Stored items from a collection:
++++++
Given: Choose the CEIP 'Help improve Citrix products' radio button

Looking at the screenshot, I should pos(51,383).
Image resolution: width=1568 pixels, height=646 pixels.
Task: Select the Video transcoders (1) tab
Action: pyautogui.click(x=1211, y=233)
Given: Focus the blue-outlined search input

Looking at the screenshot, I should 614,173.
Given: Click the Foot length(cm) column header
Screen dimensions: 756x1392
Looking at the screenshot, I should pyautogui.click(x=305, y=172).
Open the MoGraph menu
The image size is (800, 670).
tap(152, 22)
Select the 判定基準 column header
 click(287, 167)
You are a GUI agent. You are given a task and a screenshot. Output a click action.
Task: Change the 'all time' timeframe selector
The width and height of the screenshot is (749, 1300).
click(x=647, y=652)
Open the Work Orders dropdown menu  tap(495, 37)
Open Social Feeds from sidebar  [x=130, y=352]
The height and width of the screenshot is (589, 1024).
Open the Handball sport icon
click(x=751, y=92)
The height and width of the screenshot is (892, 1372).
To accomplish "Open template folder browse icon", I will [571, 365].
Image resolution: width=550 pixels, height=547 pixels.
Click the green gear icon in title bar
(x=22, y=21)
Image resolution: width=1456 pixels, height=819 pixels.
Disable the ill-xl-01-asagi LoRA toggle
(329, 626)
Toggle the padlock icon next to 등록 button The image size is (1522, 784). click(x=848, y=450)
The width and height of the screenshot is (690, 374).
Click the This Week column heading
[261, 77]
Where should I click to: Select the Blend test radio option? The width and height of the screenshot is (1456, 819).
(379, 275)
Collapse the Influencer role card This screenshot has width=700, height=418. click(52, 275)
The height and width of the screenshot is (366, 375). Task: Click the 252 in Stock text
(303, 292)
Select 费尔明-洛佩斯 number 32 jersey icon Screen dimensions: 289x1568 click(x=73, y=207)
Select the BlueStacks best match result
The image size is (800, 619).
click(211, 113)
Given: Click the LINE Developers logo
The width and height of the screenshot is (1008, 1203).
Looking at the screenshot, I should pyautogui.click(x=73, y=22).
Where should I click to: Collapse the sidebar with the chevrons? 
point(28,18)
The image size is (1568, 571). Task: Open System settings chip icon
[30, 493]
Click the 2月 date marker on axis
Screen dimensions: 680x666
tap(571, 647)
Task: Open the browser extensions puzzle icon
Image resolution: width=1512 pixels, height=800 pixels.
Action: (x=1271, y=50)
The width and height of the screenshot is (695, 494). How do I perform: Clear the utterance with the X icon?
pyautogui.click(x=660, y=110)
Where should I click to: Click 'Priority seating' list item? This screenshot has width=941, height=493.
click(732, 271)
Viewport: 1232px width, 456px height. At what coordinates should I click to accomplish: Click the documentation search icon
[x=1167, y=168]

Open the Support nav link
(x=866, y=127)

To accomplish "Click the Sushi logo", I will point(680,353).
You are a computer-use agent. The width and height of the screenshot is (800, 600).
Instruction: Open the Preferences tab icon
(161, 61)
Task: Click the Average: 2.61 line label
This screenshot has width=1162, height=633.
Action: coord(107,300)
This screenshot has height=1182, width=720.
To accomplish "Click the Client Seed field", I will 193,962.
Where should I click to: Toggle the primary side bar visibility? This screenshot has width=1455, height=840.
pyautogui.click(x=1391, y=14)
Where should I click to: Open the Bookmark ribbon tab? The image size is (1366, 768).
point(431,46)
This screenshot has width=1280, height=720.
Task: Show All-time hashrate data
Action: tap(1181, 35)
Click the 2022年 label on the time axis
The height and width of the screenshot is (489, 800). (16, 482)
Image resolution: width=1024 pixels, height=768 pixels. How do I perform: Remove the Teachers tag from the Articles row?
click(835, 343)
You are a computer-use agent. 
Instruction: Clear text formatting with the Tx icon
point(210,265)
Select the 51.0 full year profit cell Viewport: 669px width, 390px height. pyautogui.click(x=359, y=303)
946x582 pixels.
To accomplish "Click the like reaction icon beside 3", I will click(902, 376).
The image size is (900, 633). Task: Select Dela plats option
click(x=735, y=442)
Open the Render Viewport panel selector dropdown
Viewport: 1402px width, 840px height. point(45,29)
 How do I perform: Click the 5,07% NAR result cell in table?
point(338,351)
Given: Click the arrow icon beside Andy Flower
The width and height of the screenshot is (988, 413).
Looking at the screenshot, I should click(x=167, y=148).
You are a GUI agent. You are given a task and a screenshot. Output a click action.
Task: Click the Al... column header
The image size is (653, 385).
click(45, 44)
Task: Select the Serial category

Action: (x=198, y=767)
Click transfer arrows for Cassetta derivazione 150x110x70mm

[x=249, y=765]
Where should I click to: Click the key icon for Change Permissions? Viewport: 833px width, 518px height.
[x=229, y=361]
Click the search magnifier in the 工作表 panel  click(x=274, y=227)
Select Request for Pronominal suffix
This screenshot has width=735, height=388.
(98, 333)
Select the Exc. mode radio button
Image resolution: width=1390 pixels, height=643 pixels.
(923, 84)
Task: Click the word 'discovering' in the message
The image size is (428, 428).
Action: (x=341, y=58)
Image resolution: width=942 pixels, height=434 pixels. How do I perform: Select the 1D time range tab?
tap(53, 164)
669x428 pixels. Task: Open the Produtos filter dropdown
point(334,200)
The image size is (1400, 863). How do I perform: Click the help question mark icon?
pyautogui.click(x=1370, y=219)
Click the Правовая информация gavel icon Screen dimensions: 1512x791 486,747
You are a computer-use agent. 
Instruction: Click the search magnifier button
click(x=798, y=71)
++++++
Goal:
Lay out everything from the entry containing "Open Social Feeds" down to the one containing "Toggle the padlock" as a two-column CSV with the headers request and answer, one row per entry. Wrap each field in quotation marks and turn any line breaks into spaces.

Final result:
request,answer
"Open Social Feeds from sidebar","[x=130, y=352]"
"The height and width of the screenshot is (589, 1024). Open the Handball sport icon","click(x=751, y=92)"
"The height and width of the screenshot is (892, 1372). To accomplish ""Open template folder browse icon"",","I will [571, 365]."
"Image resolution: width=550 pixels, height=547 pixels. Click the green gear icon in title bar","(x=22, y=21)"
"Image resolution: width=1456 pixels, height=819 pixels. Disable the ill-xl-01-asagi LoRA toggle","(329, 626)"
"Toggle the padlock icon next to 등록 button The image size is (1522, 784).","click(x=848, y=450)"